La Agencia de la ONU para los Refugiados (ACNUR) ha cerrado oficialmente su oficina en Gran Canaria, una decisión anunciada hace un año y motivada por la reducción de su financiación. Durante el último año, la oficina solo contaba con un trabajador, una disminución significativa respecto a los cuatro empleados que tuvo en años anteriores.
Aunque la oficina física cierra, ACNUR no desaparecerá del archipiélago. A partir de ahora, su presencia se garantizará mediante viajes regulares desde Madrid. Paula Barrachina, portavoz de ACNUR en España, expresó a este periódico que el objetivo es "poder recuperar los fondos necesarios para reabrir la presencia en Canarias", calificando esta meta como una "prioridad", especialmente en el contexto del Pacto Europeo de Migración y Asilo.
El cierre de la oficina de Canarias se suma a los de otras sedes en Ceuta, Melilla, Málaga y Algeciras. Barrachina subrayó el compromiso continuo de la agencia: "Seguiremos tan comprometidos como lo hemos estado siempre y trabajando para apoyar a las personas refugiadas en España y que el impacto sea el menor posible".
A nivel nacional, ACNUR ha reducido su personal a la mitad en España durante el último año, incluyendo la eliminación de puestos en el área de protección en Madrid.
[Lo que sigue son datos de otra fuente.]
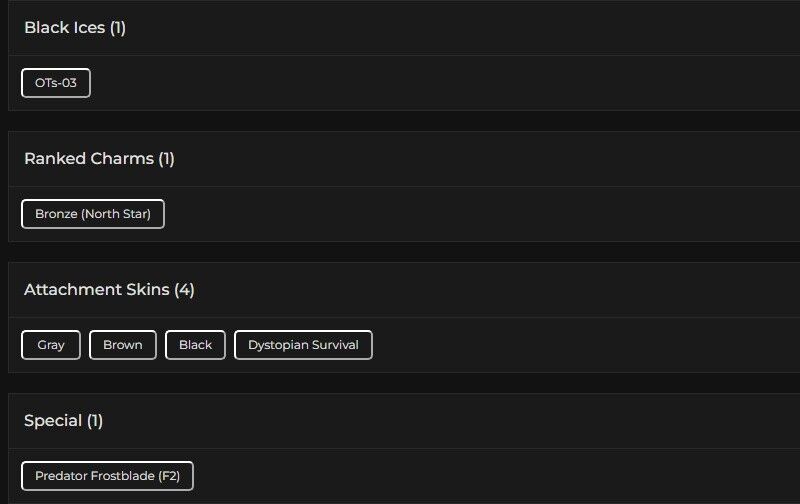This screenshot has width=800, height=504.
Task: Click the Bronze (North Star) charm tag
Action: click(x=93, y=214)
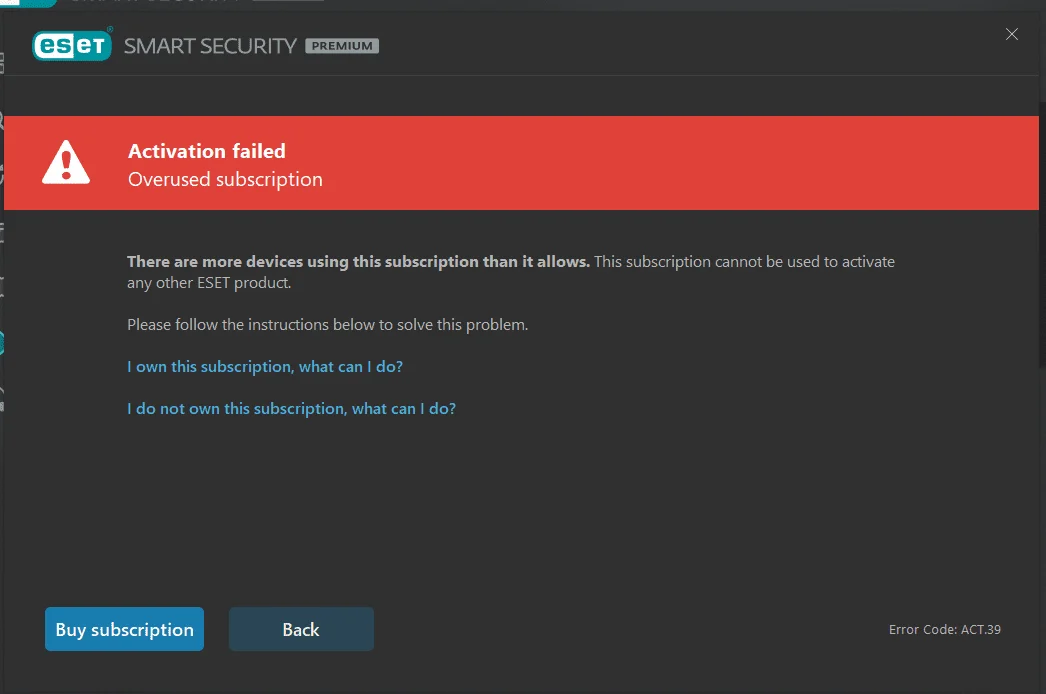Click the vertical scrollbar at the right edge
The image size is (1046, 694).
coord(1042,234)
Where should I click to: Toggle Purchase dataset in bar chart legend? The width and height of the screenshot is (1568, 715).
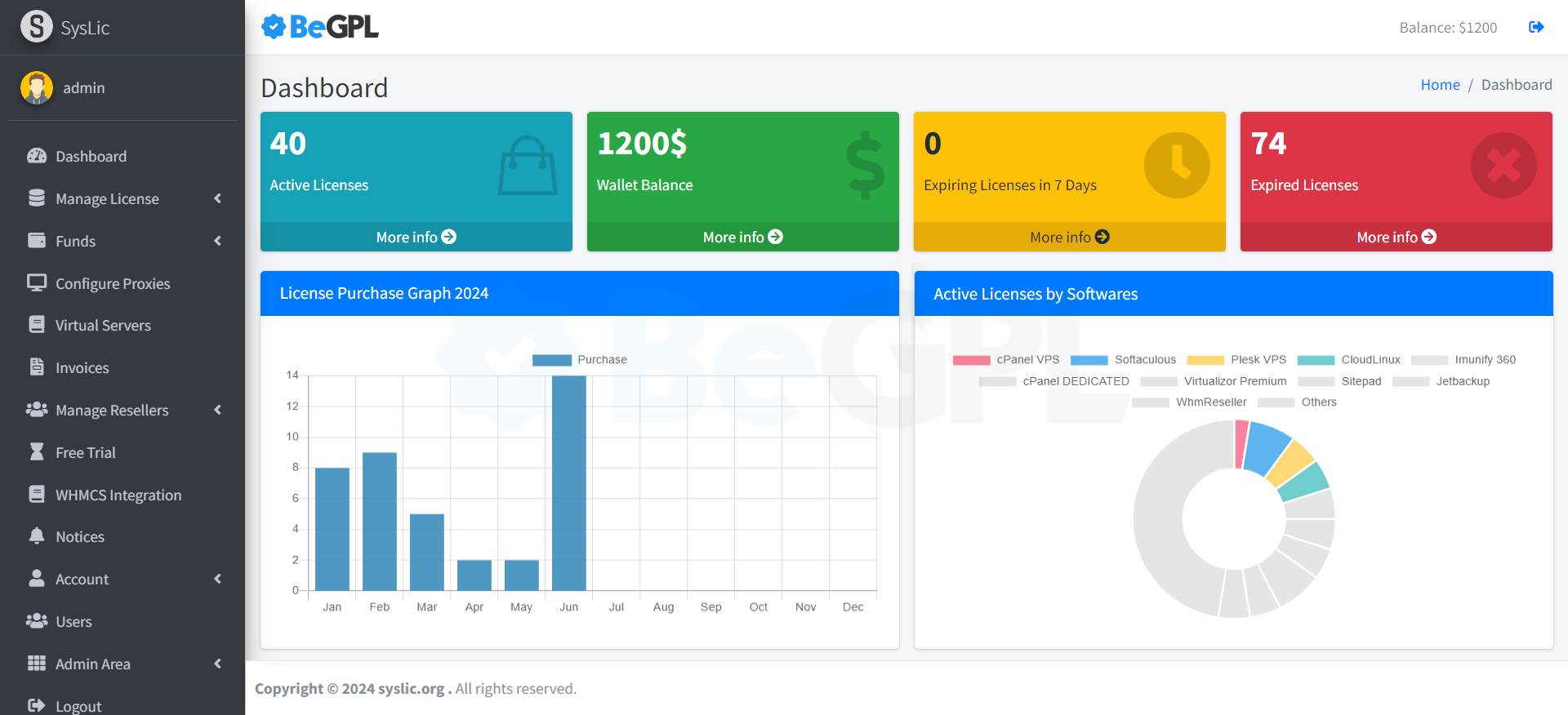coord(579,360)

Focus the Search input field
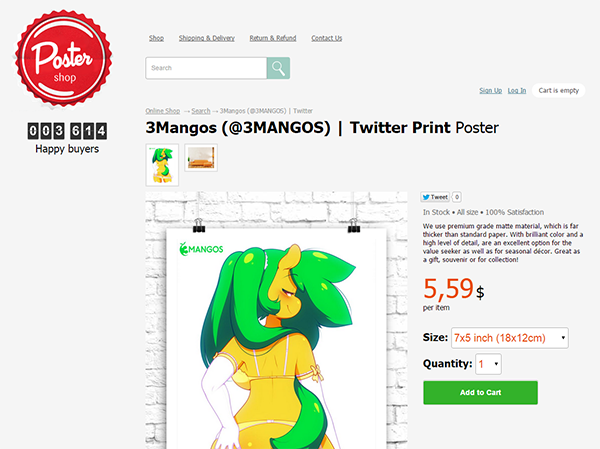click(206, 68)
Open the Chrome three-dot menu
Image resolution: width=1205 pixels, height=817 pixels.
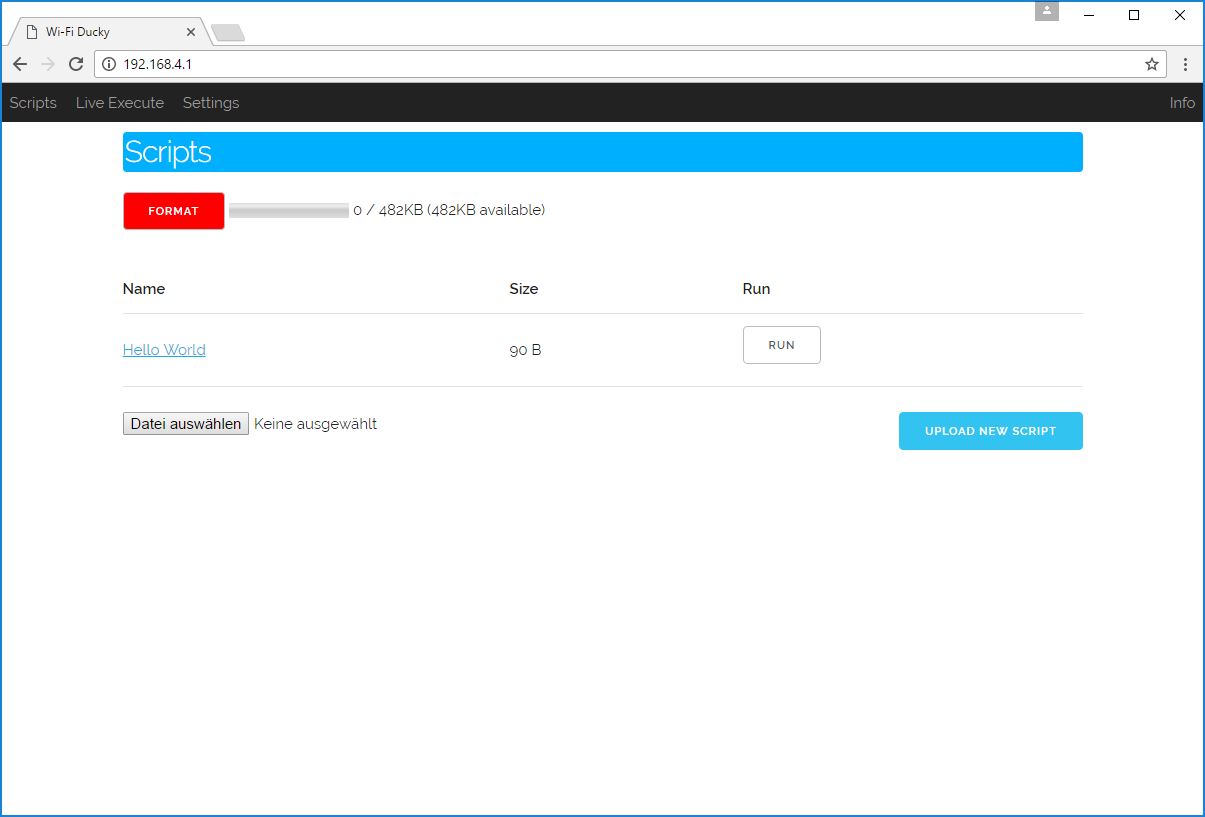pos(1185,64)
Estos ajustes se han implementado en fases para facilitar la transición y asegurar la continuidad de los proyectos. "Hemos tenido que reducir actividades clave como el apoyo en interpretación y asistencia jurídica en todo el territorio", afirmó la portavoz. En Canarias, "seguiremos muy presentes a través de viajes frecuentes y del trabajo con nuestros socios sobre el terreno", aseguró, confirmando que el proyecto de intérpretes continuará operativo.
A nivel global, ACNUR planea eliminar aproximadamente 3.500 puestos de trabajo, lo que representa una reducción global de los costos de personal de alrededor del 30%. A pesar de tener un presupuesto similar al de años anteriores (unos 3.400 millones de dólares, sin cambios significativos desde 2015), el número de personas refugiadas se ha casi duplicado, alcanzando los 117 millones de desplazados forzosos en el mundo.
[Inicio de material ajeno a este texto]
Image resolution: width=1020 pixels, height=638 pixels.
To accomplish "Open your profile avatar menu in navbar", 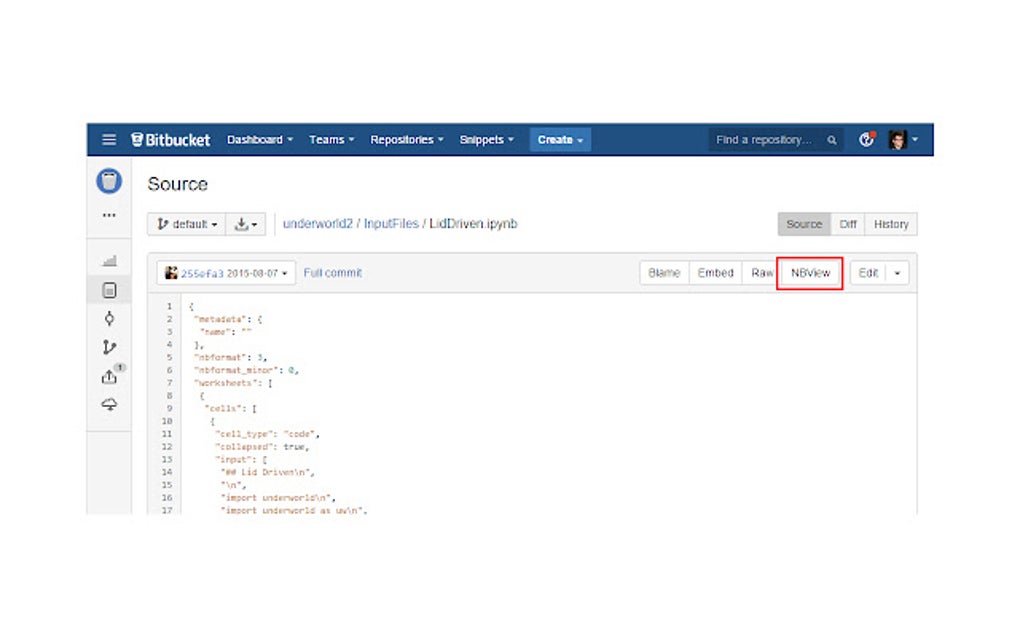I will tap(897, 140).
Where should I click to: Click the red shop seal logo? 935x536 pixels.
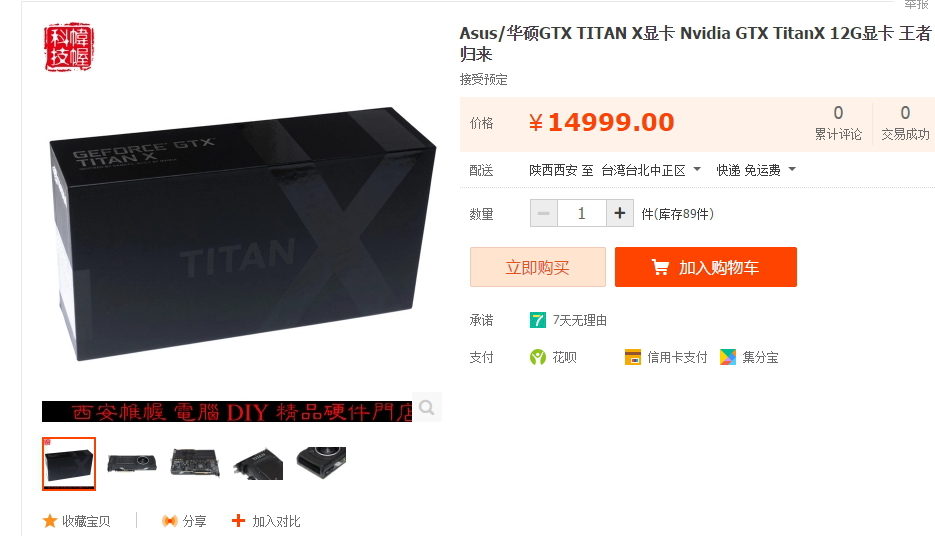pos(69,47)
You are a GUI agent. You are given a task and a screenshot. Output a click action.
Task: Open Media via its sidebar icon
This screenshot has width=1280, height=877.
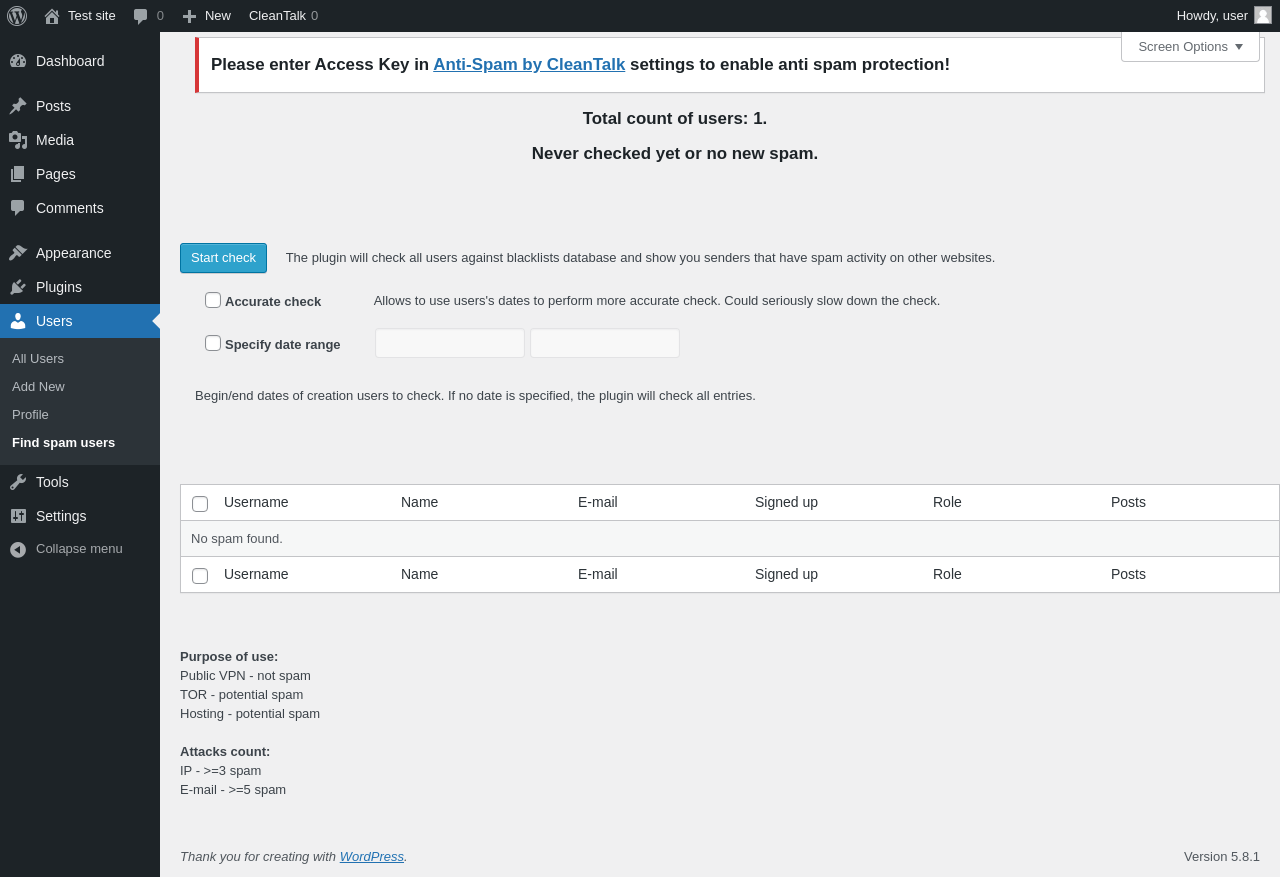click(18, 140)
La financiación de ACNUR ha experimentado caídas significativas, especialmente de Estados Unidos, que ha pasado de aportar 2.100 millones de dólares en 2024 a 840 millones en 2025. Europa, incluyendo países como Francia y Alemania, también ha reducido sus contribuciones. No obstante, ACNUR destaca que España es el país que más dinero aporta en donaciones particulares a nivel mundial.
Desde ACNUR, se califica el impacto de estos recortes como "devastador", afectando a medicamentos esenciales, refugio de emergencia, alimentos, artículos de socorro, agua potable y servicios de protección, incluyendo aquellos dirigidos a la infancia y a supervivientes de violencia sexual y trata, los cuales han sido reducidos o suspendidos.